Whether it was gobbling down breakfast before catching the school bus or rushing through lunch to make it to class, you always seemed to be eating on the run when you were young; perhaps you still are. This approach can contribute to problems managing weight. Research indicates speedy eating disrupts the chemical signals of fullness which, of course, leads to overeating.
The first step to breaking this habit is paying attention to your eating speed. Learn to chew slower and more often to give your digestive tract a break. Put your utensils down between bites so you are not tempted to reload the fork to have the next bite ready to go before you’ve finished chewing the one you’ve just consumed.
"Snacking Will Ruin Your Appetite"
If you aren't already snacking in moderation and try to give up for, say a month, it will be even harder to moderate later. It's better to make small changes, like only having dessert 2-3 times a week, or reducing how much sugar you add to coffee.
Also consider swapping some of your snack choices. If a “snack” is half a large bag of potato chips or half dozen cookies, it will definitely dent your appetite. Too many of these “snacks” will ruin your healthy eating plan.
That said, healthy snacks are actually important tools to help you lose weight and maintain that weight loss. They help keep your blood sugar stable and keep you from getting so hungry that you overindulge at your next meal. Of course, not every snack is a good choice. High protein, low calorie snack bars, nuts, fruit and yogurt can be your friends; don’t neglect them.
At Diet Direct, we specialize in the types of snacks that balance calories, nutrition, and hunger-satisfying protein without sacrificing flavor. Browse our store to find everything from protein bars to puddings, cookies to cheesecake, pretzels to beef jerky, and more.
Author and weight loss expert Georgie Fear, RD suggests several strategies she thinks are rock solid to get control back of your eating.
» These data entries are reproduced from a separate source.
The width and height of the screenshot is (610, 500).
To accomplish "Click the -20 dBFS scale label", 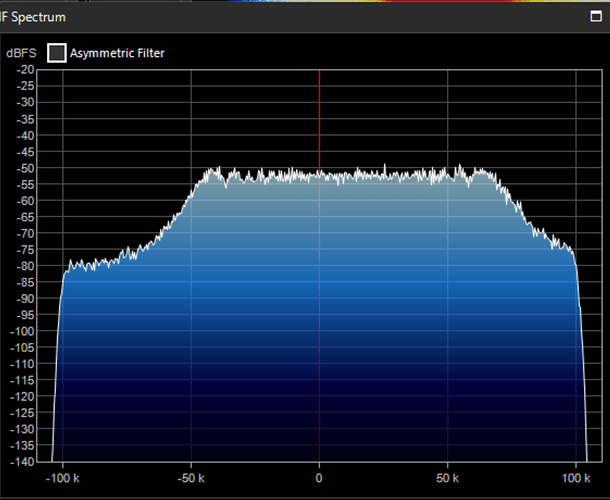I will (x=24, y=70).
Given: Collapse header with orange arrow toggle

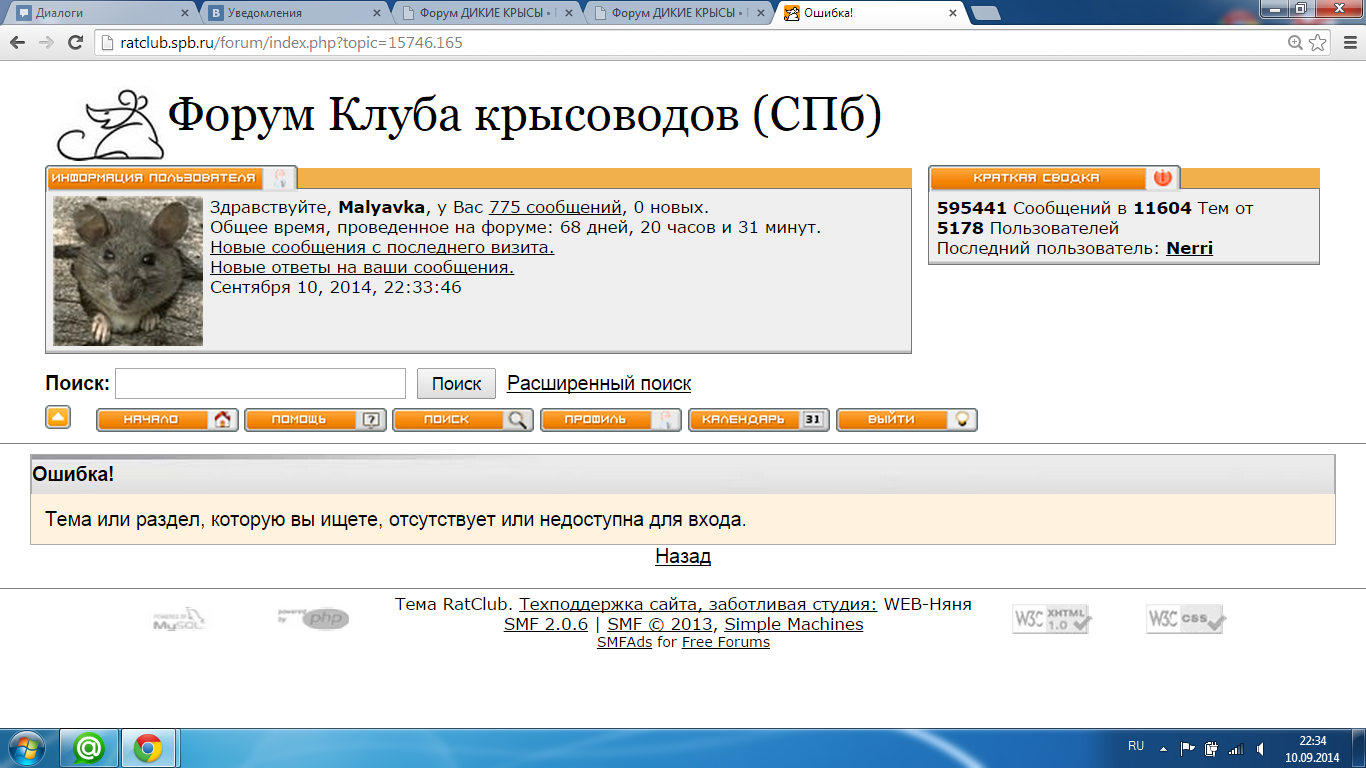Looking at the screenshot, I should [58, 418].
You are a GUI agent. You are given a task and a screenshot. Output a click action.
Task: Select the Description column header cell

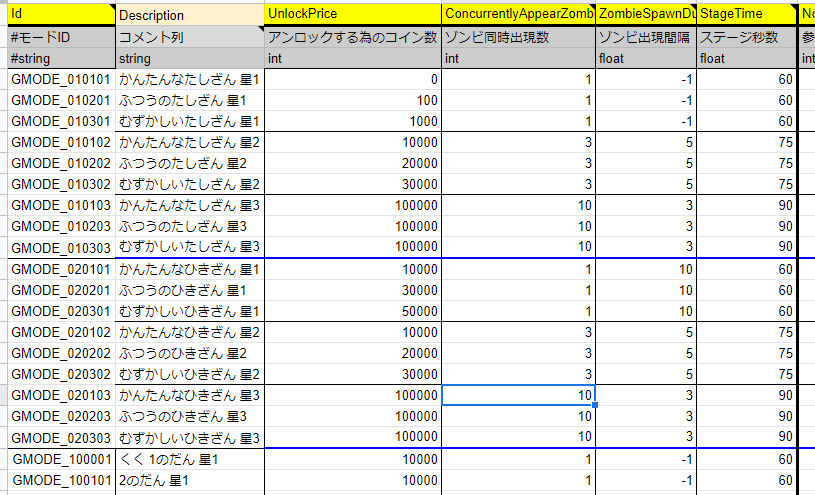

Here are a few:
The more difficult you make it to get to your trigger foods, the less likely you are to go after it. Do this by putting something simple between you and the food. For example, she says "If you want potato chips, tell yourself that you have to go to the store and get a single-serving bag. Now you have to really want them bad enough to get in the car and go for a trip."
Even small efforts, like stashing your snacks on the other side of the office, can be effective. You can also foil bad vending machine habits by leaving cash and change at home.
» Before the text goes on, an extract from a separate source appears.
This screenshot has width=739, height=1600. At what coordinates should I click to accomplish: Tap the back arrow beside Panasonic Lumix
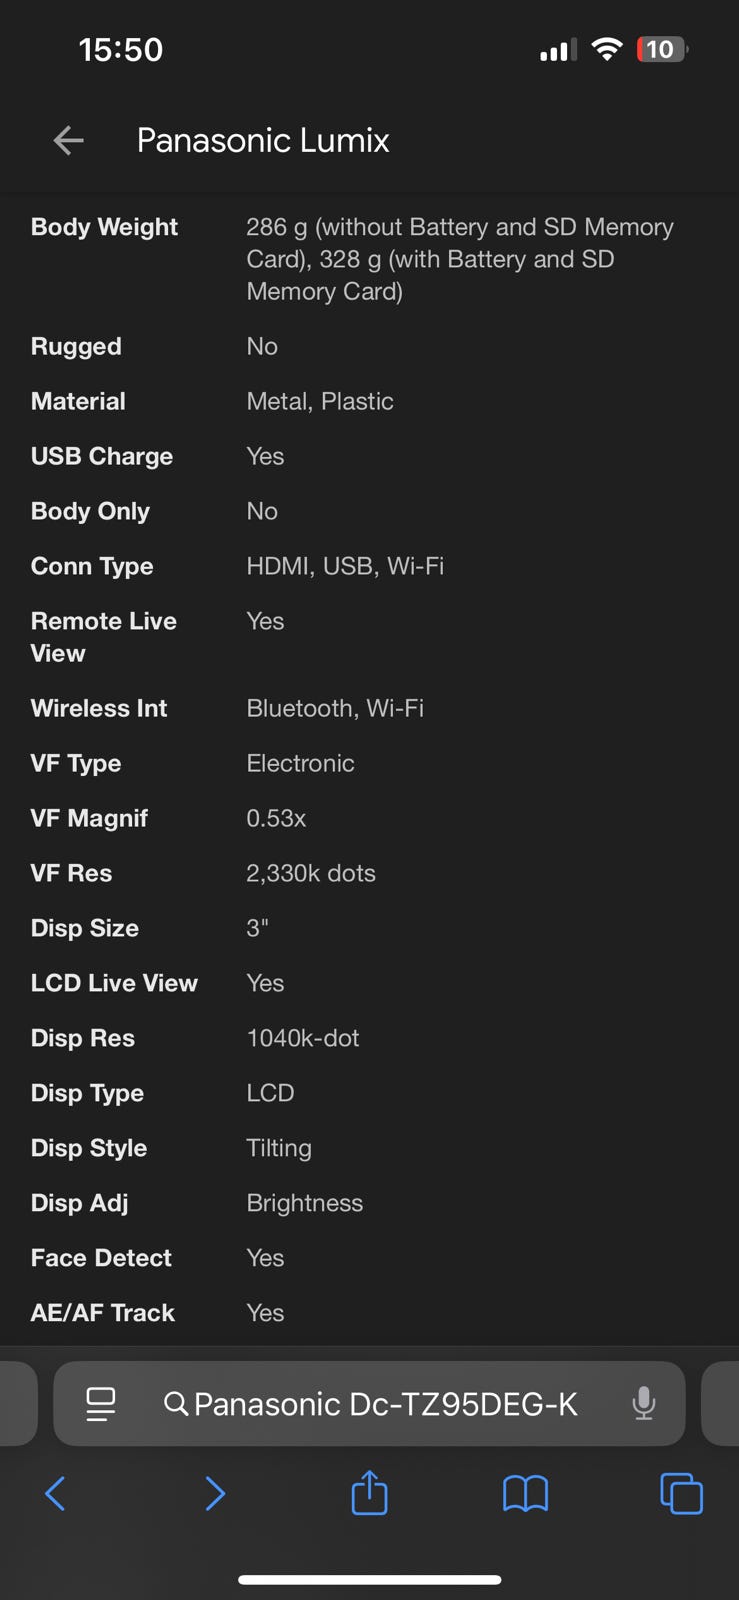pos(68,141)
Research has confirmed this method to be highly effective. A study in an office environment found that simply adding the need to get up and walk a short distance versus having food immediately available. The participants who had candy visibly near them ate more than twice as many as those who had to walk six feet away.
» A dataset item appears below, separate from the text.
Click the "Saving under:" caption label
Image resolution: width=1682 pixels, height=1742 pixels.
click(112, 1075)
Confidence is the key. You'll undermine yourself if you go with your initial reaction if you go back to a bad habit. Dr. Fear explains "When you slip up, acknowledge that you tried, that you can do better, and that tomorrow—or at the next meal—you'll try again."
Also, start out with realistic expectations from the get-go. If you expect there will be a few bumps along the way, it won't be as disappointing or frustrating when they happen.
You can read more of Dr. Fear's tips like these here at Prevention.com.
Try these tips that hopefully give you a few new tools in your arsenal to break bad eating habits. Remember, however, that many of these habits have been formed since childhood, so stick with it and stay positive.